Ada yang bilang, walaupun dengan rasio yang hampir terlalu astronomikal itu, mukjizat bisa terjadi, dan perubahan yang diimpikan tercapai. Yah, mungkin aja. Cuma, kalau dengan asumsi atribut pertama itu benar, harusnya mereka bisa cari solusi lain. Solusi yang tidak melibatkan kemacetan, teriak-teriak di jalan, dan digiring ke kantor polisi.



Atribut 3: Mahasiswa yang gak ikut organisasi/LSM/BEM/Senat itu mahasiswa yang acuh dan tidak peduli terhadap masyarakat.

Sejarah itu selalu berulang. Kalau setuju dengan pernyataan ini, coba kita lihat empat puluh tahun yang lalu. Pernah dengar cerita masa muda Akbar Tandjung? Tanpa memberi perspektif pribadi tentang beliau, saya cuma ingin membandingkan posisi beliau. Empat puluh tahun yang lalu, beliau itu termasuk mahasiswa yang aktif memperjuangkan perubahan, tentunya dengan cara klasik: berdemonstrasi dan sebagainya. Coba lihat posisinya sekarang: dari subjek menjadi objek. Dari pendemo menjadi yang didemo. Dari yang menuntut jadi yang dituntut.

Apa yang membuat mahasiswa yang saat ini lebih banyak di jalan "memperjuangkan aspirasi rakyat" yakin bahwa mereka tidak akan bernasib seperti beliau?

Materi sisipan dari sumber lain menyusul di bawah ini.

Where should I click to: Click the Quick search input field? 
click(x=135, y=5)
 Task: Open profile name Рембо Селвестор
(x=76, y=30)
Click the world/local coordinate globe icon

Apa yang membuat mereka yakin bahwa teman-temannya yang lebih serius dengan kuliahnya tidak akan berakhir menjadi CEO perusahaan multinasional, yang secara tidak langsung menciptakan banyak lapangan kerja?

Atribut 4: Perbendaharaan kata yang sulit dan rumit adalah bagian dari percakapan sehari-hari mahasiswa.

Coba hitung, seberapa sering kata-kata berikut ini diucapkan dalam pembicaraan normal sehari-hari: sanguinis, melankolis, hedonis, kapitalis, observasi, kutub empiris, kutub historis, terminologi ilmiah, disikapi, ditengarai, sikap bipolar, utopia.

Mungkin jarang, tapi tidak demikian jika teman-teman sempat menghabiskan cukup waktu bersama kaum intelek tadi. Karena apa? Yup, tepat. Karena untuk menjadi anggota kaum intelek, seseorang harus terdengar intelek dulu sebelumnya. Tapi untungnya, tidak harus terdengar masuk akal. Jadi, tenang saja, selama bisa mengingat satu dua kata intelek tadi, kita bebas kok memakainya, walaupun gak sepenuhnya tepat.

Atribut 5: Sebuah ramalan bahwa mahasiswa itu bisa membawa kesejahteraan bagi negara.

Dan sayangnya ramalan itu adalah sebuah ramalan belaka. Quick quiz: apakah Bill Gates lulus kuliah? Agak ekstrem sih kalo mengambil Bill Gates sebagai perumpamaan. Cuma, kira-kira begitu gambarannya. Menjadi sukses, terkenal, berjasa dan bermanfaat bagi banyak orang bukanlah sebuah kemewahan yang hanya bisa dinikmati oleh mahasiswa saja. Semua orang punya peluang.

Saya jadi tambah sinis dan curiga, jangan-jangan ramalan tersebut diciptakan oleh mahasiswa sendiri untuk menenangkan diri mereka bahwa apapun yang mereka kerjakan dan peroleh selama kuliah sudah pasti akan membawa mereka ke jalan kesuksesan dan perubahan revolusioner yang mereka dambakan.

—-

Yah, begitu kira-kira laporan pengamatan dan opini saya mengenai mahasiswa. Kenapa tulisan ini saya buat? Karena saya sudah cukup alergi dengan stereotype mahasiswa Indonesia yang penuh dengan karakteristik superfisial (dan dengan penggunaan frase karakteristik superfisial ini, saya secara resmi memiliki Atribut No. 4) yang begitu tinggi dan penuh *maaf* kemunafikan.

Jadi, masih berani bilang mahasiswa itu kaum intelek?